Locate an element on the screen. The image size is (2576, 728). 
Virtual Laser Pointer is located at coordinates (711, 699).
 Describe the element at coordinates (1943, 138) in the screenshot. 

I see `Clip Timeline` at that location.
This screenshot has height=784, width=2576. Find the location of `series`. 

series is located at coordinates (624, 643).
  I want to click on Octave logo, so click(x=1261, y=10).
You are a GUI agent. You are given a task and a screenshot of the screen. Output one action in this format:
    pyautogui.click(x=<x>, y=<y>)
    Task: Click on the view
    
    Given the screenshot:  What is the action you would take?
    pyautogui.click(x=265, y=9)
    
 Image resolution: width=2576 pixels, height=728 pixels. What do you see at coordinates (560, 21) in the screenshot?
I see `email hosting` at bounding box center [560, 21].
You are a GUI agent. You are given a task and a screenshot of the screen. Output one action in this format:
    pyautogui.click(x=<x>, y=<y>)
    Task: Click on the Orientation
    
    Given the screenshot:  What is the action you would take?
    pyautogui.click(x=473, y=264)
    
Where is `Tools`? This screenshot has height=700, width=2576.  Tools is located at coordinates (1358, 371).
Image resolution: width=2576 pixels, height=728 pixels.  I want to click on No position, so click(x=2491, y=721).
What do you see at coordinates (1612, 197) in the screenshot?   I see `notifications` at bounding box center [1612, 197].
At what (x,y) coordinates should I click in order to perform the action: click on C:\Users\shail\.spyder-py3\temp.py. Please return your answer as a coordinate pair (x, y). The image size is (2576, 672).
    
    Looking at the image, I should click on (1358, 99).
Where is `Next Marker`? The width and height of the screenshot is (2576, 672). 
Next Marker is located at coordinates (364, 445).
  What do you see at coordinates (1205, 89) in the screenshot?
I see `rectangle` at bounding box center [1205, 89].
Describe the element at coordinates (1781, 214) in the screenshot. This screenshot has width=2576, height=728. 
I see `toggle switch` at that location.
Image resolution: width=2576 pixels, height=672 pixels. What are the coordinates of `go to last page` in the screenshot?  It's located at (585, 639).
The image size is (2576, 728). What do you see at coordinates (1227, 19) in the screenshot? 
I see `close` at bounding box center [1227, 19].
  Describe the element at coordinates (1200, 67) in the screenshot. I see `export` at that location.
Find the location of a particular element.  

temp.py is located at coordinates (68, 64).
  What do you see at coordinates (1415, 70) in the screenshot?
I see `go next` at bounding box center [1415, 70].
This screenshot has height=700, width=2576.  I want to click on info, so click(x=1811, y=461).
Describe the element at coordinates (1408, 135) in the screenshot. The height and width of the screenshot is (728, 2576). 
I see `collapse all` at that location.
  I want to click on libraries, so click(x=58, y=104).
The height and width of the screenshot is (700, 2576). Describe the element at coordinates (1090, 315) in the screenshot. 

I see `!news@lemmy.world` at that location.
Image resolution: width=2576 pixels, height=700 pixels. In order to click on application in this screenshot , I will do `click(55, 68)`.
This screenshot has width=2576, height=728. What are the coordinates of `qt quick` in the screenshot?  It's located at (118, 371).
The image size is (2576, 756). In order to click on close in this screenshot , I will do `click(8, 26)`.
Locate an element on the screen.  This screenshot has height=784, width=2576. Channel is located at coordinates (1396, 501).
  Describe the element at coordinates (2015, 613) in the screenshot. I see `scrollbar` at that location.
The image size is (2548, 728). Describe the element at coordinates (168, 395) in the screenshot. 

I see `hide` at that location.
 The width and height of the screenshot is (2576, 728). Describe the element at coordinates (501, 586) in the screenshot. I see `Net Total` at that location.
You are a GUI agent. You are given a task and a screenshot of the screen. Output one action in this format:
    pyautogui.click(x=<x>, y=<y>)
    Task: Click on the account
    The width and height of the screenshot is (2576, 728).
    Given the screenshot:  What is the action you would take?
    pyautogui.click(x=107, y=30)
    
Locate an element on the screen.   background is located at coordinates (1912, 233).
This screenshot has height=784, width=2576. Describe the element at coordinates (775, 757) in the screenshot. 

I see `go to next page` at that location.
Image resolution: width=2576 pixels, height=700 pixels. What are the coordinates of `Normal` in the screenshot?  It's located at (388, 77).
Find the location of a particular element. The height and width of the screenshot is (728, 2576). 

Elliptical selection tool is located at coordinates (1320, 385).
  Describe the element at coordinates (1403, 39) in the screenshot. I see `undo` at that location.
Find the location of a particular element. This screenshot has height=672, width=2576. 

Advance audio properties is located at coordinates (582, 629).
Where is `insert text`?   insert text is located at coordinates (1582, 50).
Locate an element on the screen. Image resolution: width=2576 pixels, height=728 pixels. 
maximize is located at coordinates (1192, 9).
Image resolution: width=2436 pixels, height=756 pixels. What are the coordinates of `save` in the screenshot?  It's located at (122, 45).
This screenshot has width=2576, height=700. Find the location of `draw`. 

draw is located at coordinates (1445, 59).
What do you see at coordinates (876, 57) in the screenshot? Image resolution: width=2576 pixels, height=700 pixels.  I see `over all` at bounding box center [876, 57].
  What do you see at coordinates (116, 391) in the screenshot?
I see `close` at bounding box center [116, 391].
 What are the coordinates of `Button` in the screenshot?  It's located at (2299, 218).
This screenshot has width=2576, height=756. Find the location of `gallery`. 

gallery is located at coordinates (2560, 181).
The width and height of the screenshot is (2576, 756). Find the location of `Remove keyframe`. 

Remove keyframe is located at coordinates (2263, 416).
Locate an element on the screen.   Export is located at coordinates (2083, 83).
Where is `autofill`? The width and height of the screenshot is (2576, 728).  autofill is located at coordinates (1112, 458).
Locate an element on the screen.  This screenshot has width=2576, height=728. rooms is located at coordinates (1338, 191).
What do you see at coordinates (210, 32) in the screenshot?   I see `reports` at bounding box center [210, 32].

▶ Brief: Copy the listing above line for line, with no changes.

▶ Exercise response:
Locate an element on the screen. The image size is (2576, 728). 
Virtual Laser Pointer is located at coordinates (711, 699).
 Describe the element at coordinates (1943, 138) in the screenshot. 

I see `Clip Timeline` at that location.
This screenshot has height=784, width=2576. Find the location of `series`. 

series is located at coordinates (624, 643).
  I want to click on Octave logo, so click(x=1261, y=10).
You are a GUI agent. You are given a task and a screenshot of the screen. Output one action in this format:
    pyautogui.click(x=<x>, y=<y>)
    Task: Click on the view
    
    Given the screenshot:  What is the action you would take?
    pyautogui.click(x=265, y=9)
    
 Image resolution: width=2576 pixels, height=728 pixels. What do you see at coordinates (560, 21) in the screenshot?
I see `email hosting` at bounding box center [560, 21].
You are a GUI agent. You are given a task and a screenshot of the screen. Output one action in this format:
    pyautogui.click(x=<x>, y=<y>)
    Task: Click on the Orientation
    
    Given the screenshot:  What is the action you would take?
    pyautogui.click(x=473, y=264)
    
Where is `Tools`? This screenshot has height=700, width=2576.  Tools is located at coordinates (1358, 371).
Image resolution: width=2576 pixels, height=728 pixels.  I want to click on No position, so click(x=2491, y=721).
What do you see at coordinates (1612, 197) in the screenshot?   I see `notifications` at bounding box center [1612, 197].
At what (x,y) coordinates should I click in order to perform the action: click on C:\Users\shail\.spyder-py3\temp.py. Please return your answer as a coordinate pair (x, y). The image size is (2576, 672).
    
    Looking at the image, I should click on (1358, 99).
Where is `Next Marker`? The width and height of the screenshot is (2576, 672). 
Next Marker is located at coordinates (364, 445).
  What do you see at coordinates (1205, 89) in the screenshot?
I see `rectangle` at bounding box center [1205, 89].
Describe the element at coordinates (1781, 214) in the screenshot. This screenshot has width=2576, height=728. 
I see `toggle switch` at that location.
Image resolution: width=2576 pixels, height=672 pixels. What are the coordinates of `go to last page` in the screenshot?  It's located at (585, 639).
The image size is (2576, 728). What do you see at coordinates (1227, 19) in the screenshot? 
I see `close` at bounding box center [1227, 19].
  Describe the element at coordinates (1200, 67) in the screenshot. I see `export` at that location.
Find the location of a particular element.  

temp.py is located at coordinates (68, 64).
  What do you see at coordinates (1415, 70) in the screenshot?
I see `go next` at bounding box center [1415, 70].
This screenshot has height=700, width=2576.  I want to click on info, so click(x=1811, y=461).
Describe the element at coordinates (1408, 135) in the screenshot. The height and width of the screenshot is (728, 2576). 
I see `collapse all` at that location.
  I want to click on libraries, so click(x=58, y=104).
The height and width of the screenshot is (700, 2576). Describe the element at coordinates (1090, 315) in the screenshot. 

I see `!news@lemmy.world` at that location.
Image resolution: width=2576 pixels, height=700 pixels. In order to click on application in this screenshot , I will do `click(55, 68)`.
This screenshot has width=2576, height=728. What are the coordinates of `qt quick` in the screenshot?  It's located at (118, 371).
The image size is (2576, 756). In order to click on close in this screenshot , I will do `click(8, 26)`.
Locate an element on the screen.  This screenshot has height=784, width=2576. Channel is located at coordinates (1396, 501).
  Describe the element at coordinates (2015, 613) in the screenshot. I see `scrollbar` at that location.
The image size is (2548, 728). Describe the element at coordinates (168, 395) in the screenshot. 

I see `hide` at that location.
 The width and height of the screenshot is (2576, 728). Describe the element at coordinates (501, 586) in the screenshot. I see `Net Total` at that location.
You are a GUI agent. You are given a task and a screenshot of the screen. Output one action in this format:
    pyautogui.click(x=<x>, y=<y>)
    Task: Click on the account
    The width and height of the screenshot is (2576, 728).
    Given the screenshot:  What is the action you would take?
    pyautogui.click(x=107, y=30)
    
Locate an element on the screen.   background is located at coordinates (1912, 233).
This screenshot has height=784, width=2576. Describe the element at coordinates (775, 757) in the screenshot. 

I see `go to next page` at that location.
Image resolution: width=2576 pixels, height=700 pixels. What are the coordinates of `Normal` in the screenshot?  It's located at (388, 77).
Find the location of a particular element. The height and width of the screenshot is (728, 2576). 

Elliptical selection tool is located at coordinates (1320, 385).
  Describe the element at coordinates (1403, 39) in the screenshot. I see `undo` at that location.
Find the location of a particular element. This screenshot has height=672, width=2576. 

Advance audio properties is located at coordinates (582, 629).
Where is `insert text`?   insert text is located at coordinates (1582, 50).
Locate an element on the screen. Image resolution: width=2576 pixels, height=728 pixels. 
maximize is located at coordinates (1192, 9).
Image resolution: width=2436 pixels, height=756 pixels. What are the coordinates of `save` in the screenshot?  It's located at (122, 45).
This screenshot has width=2576, height=700. Find the location of `draw`. 

draw is located at coordinates (1445, 59).
What do you see at coordinates (876, 57) in the screenshot? Image resolution: width=2576 pixels, height=700 pixels.  I see `over all` at bounding box center [876, 57].
  What do you see at coordinates (116, 391) in the screenshot?
I see `close` at bounding box center [116, 391].
 What are the coordinates of `Button` in the screenshot?  It's located at (2299, 218).
This screenshot has width=2576, height=756. Find the location of `gallery`. 

gallery is located at coordinates (2560, 181).
The width and height of the screenshot is (2576, 756). Find the location of `Remove keyframe`. 

Remove keyframe is located at coordinates (2263, 416).
Locate an element on the screen.   Export is located at coordinates (2083, 83).
Where is `autofill`? The width and height of the screenshot is (2576, 728).  autofill is located at coordinates (1112, 458).
Locate an element on the screen.  This screenshot has width=2576, height=728. rooms is located at coordinates (1338, 191).
What do you see at coordinates (210, 32) in the screenshot?   I see `reports` at bounding box center [210, 32].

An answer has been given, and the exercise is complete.